> Aim:
Please rewrite the data starting at the line that contains "The width and height of the screenshot is (483, 317)." and ending after the line that contains "226x152 pixels. [165, 72]", renaming "magnet" to "grid" and leaving everything else unchanged.

> Recorded information:
#####

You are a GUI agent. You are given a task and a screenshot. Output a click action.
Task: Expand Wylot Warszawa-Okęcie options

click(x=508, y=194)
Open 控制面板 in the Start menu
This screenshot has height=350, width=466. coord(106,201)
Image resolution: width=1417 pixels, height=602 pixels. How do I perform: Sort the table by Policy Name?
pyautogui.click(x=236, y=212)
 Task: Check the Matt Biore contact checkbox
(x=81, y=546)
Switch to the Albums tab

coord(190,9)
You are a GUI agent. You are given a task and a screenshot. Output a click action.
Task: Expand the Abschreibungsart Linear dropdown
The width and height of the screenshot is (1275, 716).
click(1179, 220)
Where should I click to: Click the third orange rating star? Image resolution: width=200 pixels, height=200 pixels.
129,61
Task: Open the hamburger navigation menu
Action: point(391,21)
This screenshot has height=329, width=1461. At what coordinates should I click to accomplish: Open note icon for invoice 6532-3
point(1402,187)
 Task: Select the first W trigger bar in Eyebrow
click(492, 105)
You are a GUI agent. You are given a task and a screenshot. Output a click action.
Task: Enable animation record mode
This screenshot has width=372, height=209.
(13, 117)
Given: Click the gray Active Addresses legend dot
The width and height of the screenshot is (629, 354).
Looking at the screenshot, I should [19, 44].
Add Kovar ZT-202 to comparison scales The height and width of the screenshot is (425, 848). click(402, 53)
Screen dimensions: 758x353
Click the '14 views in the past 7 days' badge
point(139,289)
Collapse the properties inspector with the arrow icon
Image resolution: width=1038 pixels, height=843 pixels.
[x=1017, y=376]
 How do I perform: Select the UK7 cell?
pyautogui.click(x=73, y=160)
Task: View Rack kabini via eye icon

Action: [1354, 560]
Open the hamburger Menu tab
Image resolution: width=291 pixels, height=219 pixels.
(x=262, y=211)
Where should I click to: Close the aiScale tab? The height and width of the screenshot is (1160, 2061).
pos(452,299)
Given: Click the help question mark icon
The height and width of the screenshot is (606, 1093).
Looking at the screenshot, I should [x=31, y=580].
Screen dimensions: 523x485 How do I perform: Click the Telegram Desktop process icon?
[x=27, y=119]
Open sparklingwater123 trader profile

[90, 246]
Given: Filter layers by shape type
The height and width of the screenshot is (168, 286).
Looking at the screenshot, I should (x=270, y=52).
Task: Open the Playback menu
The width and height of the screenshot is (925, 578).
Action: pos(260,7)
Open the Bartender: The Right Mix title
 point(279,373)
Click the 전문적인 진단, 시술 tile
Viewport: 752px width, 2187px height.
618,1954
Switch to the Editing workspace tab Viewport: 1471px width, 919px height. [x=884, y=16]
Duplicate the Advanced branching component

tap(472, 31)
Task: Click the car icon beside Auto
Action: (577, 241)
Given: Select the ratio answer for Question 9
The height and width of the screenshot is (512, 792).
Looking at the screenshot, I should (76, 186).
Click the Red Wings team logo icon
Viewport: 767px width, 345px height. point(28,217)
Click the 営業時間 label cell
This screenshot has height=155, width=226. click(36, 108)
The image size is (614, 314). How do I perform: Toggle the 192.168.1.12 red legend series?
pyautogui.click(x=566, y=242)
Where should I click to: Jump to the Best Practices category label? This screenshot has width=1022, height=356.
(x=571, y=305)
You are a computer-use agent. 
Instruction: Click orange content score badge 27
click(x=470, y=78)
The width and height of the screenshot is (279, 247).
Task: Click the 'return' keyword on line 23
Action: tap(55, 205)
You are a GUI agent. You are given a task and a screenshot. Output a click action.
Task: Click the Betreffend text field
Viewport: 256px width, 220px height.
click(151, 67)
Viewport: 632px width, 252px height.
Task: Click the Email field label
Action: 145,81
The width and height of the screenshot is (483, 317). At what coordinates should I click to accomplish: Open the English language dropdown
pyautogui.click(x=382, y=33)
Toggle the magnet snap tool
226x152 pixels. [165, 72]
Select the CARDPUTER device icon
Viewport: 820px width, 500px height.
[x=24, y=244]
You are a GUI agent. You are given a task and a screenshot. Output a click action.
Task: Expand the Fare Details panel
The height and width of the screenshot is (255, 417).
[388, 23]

#####

> Answer to the exercise:
The width and height of the screenshot is (483, 317). At what coordinates should I click to accomplish: Open the English language dropdown
pyautogui.click(x=382, y=33)
Toggle the grid snap tool
226x152 pixels. [165, 72]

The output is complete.